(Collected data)

*** Block opens ***

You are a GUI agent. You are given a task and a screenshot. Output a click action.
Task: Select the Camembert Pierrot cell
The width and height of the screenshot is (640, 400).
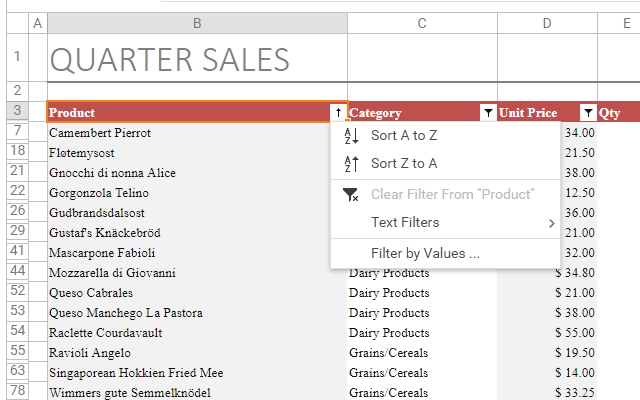(x=197, y=133)
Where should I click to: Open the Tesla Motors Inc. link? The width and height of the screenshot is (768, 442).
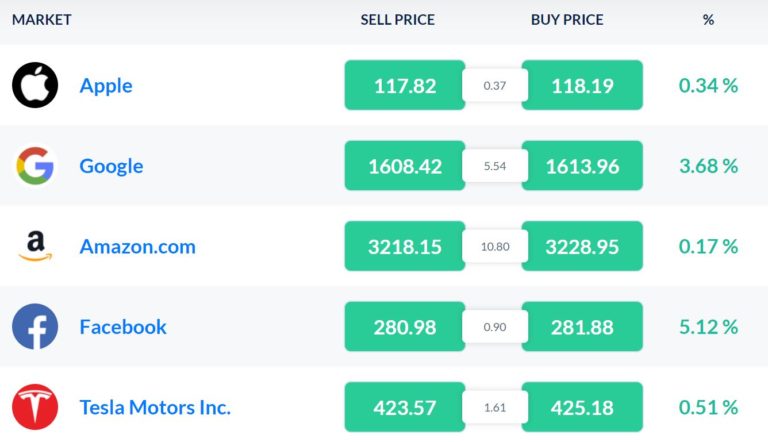click(x=155, y=407)
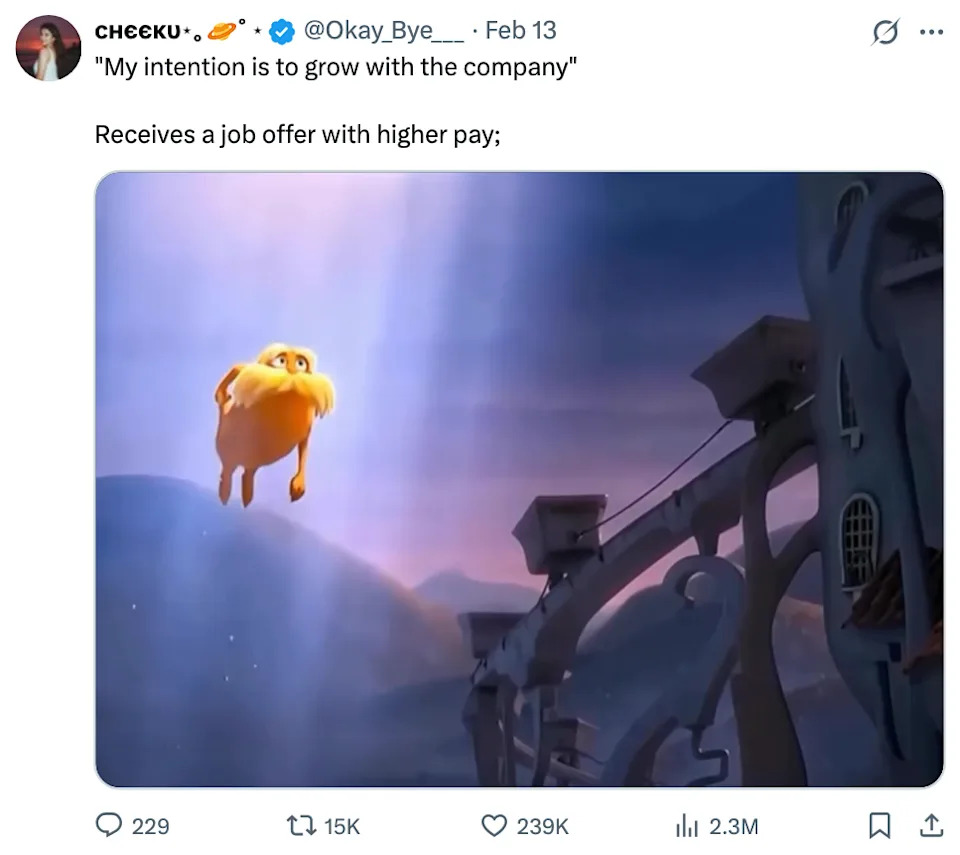Click the 15K reposts count
The height and width of the screenshot is (855, 960).
(x=342, y=827)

*** Block closes ***

Give the records again exactly, minus the pictures.

You are a GUI agent. You are given a task and a screenshot. Output a click action.
Task: Select the Camembert Pierrot cell
The width and height of the screenshot is (640, 400).
(x=197, y=133)
Where should I click to: Open the Tesla Motors Inc. link? The width and height of the screenshot is (768, 442).
click(x=155, y=407)
Click the 15K reposts count
The height and width of the screenshot is (855, 960).
(x=342, y=827)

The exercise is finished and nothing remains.